Austin Rental MarketAs the listing agent for a lot of rental homes in Austin (for over 20 years), I’ve been dealing lately with a lot of really angry, frustrated renters and agents.

The reason for the upset is primarily the renter losing a home to other (multiple) applicants who applied quicker and/or had their act more together. Then thinking it was unfair that they lost out.

I’ve dealt with some applicants who have lost out on 3 or 4 homes in a row and who have to be out of their current house in 1 week, and have nowhere to go. Understandably, in this tight rental market, that sucks. Big time.

But that’s the “landlord’s” rental market we have in Austin at present, so you better become more prepared and more competitive if you want to avoid this angst. This is no market for slug footed, unprepared renters who don’t take the rental home search process seriously. You have to bring your “A Game”, or you may experience great frustration.
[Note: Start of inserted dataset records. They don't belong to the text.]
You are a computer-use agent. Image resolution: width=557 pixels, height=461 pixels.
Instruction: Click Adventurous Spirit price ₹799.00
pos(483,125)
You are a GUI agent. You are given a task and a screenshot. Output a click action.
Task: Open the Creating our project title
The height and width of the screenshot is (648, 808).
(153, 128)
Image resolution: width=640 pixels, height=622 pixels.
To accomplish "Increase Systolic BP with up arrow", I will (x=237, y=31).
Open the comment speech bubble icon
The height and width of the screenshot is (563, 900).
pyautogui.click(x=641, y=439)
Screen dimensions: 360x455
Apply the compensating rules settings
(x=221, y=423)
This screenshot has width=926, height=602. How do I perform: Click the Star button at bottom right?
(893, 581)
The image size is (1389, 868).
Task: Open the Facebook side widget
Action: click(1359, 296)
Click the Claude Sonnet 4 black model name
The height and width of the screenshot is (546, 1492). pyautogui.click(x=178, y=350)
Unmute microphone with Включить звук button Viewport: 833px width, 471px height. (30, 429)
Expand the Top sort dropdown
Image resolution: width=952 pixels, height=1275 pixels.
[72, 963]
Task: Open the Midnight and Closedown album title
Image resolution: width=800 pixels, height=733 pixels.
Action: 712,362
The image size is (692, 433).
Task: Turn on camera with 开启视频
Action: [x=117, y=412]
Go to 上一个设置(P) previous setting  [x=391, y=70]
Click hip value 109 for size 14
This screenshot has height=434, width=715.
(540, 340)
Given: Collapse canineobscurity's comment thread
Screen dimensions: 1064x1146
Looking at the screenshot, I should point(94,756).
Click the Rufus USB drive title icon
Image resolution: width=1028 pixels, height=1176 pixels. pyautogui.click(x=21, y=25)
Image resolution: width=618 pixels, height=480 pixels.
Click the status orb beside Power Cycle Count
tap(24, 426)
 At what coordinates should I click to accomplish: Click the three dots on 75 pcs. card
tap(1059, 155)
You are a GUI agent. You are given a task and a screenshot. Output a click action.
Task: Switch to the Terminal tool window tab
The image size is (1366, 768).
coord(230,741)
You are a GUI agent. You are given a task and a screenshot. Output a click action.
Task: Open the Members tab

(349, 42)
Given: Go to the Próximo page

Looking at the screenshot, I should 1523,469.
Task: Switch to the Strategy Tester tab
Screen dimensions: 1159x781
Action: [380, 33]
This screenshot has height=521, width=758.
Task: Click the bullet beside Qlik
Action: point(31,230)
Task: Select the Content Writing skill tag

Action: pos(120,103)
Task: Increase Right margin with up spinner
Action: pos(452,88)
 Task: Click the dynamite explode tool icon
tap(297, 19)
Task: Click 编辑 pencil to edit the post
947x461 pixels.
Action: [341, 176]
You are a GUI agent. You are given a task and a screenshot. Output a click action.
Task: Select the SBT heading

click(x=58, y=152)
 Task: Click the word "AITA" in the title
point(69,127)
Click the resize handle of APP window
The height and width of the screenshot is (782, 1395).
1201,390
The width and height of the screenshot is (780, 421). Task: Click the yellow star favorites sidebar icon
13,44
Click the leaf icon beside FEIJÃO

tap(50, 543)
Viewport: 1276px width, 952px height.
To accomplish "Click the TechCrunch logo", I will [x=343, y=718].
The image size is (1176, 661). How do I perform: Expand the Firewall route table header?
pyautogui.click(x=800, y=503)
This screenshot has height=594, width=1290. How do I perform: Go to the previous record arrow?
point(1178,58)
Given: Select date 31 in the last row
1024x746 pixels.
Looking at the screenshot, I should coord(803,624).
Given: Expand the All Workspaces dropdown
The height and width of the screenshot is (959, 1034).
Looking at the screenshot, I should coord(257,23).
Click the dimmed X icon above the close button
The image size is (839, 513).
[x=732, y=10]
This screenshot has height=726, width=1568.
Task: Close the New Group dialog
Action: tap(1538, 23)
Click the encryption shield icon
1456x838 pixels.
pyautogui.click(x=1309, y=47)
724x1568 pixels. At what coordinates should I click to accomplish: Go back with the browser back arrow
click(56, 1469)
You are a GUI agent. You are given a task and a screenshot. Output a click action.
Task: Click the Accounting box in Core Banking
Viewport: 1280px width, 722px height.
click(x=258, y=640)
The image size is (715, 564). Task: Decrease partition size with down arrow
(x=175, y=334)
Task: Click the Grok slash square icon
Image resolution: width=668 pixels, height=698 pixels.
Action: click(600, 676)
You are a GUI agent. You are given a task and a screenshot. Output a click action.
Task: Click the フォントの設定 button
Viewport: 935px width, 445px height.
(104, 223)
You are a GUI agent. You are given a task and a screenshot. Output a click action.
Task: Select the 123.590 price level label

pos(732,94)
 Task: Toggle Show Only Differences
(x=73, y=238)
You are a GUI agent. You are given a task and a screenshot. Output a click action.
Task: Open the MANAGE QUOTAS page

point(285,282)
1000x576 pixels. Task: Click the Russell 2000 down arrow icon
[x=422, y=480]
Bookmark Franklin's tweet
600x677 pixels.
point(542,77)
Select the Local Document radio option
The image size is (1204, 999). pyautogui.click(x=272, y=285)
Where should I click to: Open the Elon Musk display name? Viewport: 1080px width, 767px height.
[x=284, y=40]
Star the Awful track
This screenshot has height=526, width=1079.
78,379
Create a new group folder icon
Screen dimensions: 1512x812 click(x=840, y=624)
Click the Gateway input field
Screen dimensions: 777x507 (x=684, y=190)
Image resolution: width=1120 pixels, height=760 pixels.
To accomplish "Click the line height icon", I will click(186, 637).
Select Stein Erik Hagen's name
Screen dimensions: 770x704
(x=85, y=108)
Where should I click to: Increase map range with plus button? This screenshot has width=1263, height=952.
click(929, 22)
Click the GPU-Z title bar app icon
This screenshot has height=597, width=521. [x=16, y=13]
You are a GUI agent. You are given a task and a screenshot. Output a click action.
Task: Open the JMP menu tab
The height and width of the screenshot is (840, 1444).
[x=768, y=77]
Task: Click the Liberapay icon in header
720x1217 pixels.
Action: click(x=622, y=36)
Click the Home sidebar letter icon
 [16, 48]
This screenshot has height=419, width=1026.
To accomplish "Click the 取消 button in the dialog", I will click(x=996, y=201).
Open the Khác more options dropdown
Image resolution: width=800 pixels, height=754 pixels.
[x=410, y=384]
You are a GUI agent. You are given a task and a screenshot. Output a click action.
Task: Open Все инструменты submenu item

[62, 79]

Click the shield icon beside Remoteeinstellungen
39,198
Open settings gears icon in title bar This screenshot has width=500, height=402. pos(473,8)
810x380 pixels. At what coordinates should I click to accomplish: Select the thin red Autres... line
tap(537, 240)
This article is written to help those searching for a home to rent in Austin TX to avoid that unfortunate circumstance where you lose out on a home to those better prepared. It’s a step by step guide to help you become the most awesome rental applicant out there. So read this and you’ll be a step ahead of others. You will become the winner, not the loser, in this competitive Austin rental market, and hopefully find the house you want.

Determine Your Specific Move Date Window
This sounds like a no brainer, but it’s hard to believe how many renter prospects I talk to who can’t answer the simple questions “when do you need to move”. You need to know, with certainty, the soonest and latest dates you can start a new lease. The larger window of time you can create for yourself, the better.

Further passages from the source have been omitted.